**Task material**

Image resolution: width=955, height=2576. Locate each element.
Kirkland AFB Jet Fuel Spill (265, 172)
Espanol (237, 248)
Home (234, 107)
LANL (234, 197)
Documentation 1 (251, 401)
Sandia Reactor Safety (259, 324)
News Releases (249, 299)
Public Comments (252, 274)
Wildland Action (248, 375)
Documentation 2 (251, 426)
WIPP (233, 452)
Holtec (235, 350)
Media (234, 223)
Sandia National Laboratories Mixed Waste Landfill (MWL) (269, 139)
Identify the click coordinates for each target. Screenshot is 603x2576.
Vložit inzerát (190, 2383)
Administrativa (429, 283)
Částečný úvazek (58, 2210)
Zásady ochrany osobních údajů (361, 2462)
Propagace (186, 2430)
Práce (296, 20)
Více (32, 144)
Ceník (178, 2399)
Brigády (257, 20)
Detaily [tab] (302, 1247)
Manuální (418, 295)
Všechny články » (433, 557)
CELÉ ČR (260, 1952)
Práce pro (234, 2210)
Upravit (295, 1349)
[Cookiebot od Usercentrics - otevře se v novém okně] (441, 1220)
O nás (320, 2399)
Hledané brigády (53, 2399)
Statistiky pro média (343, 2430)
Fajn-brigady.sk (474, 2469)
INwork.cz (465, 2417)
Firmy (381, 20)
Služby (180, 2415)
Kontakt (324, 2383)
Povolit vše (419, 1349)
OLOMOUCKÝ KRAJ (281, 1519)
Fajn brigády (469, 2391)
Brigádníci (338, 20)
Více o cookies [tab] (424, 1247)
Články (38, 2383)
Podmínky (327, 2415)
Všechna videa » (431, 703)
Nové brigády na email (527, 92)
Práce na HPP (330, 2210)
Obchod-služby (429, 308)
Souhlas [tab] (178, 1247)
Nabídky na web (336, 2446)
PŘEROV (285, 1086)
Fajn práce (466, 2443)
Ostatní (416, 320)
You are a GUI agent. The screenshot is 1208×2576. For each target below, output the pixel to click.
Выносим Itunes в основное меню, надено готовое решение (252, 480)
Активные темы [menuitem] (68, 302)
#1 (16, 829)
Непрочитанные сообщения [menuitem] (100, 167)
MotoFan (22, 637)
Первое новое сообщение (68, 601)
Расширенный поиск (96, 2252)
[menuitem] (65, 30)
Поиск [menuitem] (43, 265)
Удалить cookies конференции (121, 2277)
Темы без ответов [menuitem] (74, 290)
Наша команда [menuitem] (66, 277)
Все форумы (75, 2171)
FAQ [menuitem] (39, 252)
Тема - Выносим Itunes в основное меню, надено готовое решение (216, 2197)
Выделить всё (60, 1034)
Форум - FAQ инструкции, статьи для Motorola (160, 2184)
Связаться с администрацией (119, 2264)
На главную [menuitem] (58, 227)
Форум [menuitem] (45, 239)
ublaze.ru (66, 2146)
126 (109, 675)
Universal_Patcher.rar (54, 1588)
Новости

**What you have to do**
Return exactly the leading lines of the listing, stopping after the line in which "Documentation 2 (251, 426)" occurs.

**Expected answer**
Image resolution: width=955, height=2576. Locate each element.
Kirkland AFB Jet Fuel Spill (265, 172)
Espanol (237, 248)
Home (234, 107)
LANL (234, 197)
Documentation 1 (251, 401)
Sandia Reactor Safety (259, 324)
News Releases (249, 299)
Public Comments (252, 274)
Wildland Action (248, 375)
Documentation 2 (251, 426)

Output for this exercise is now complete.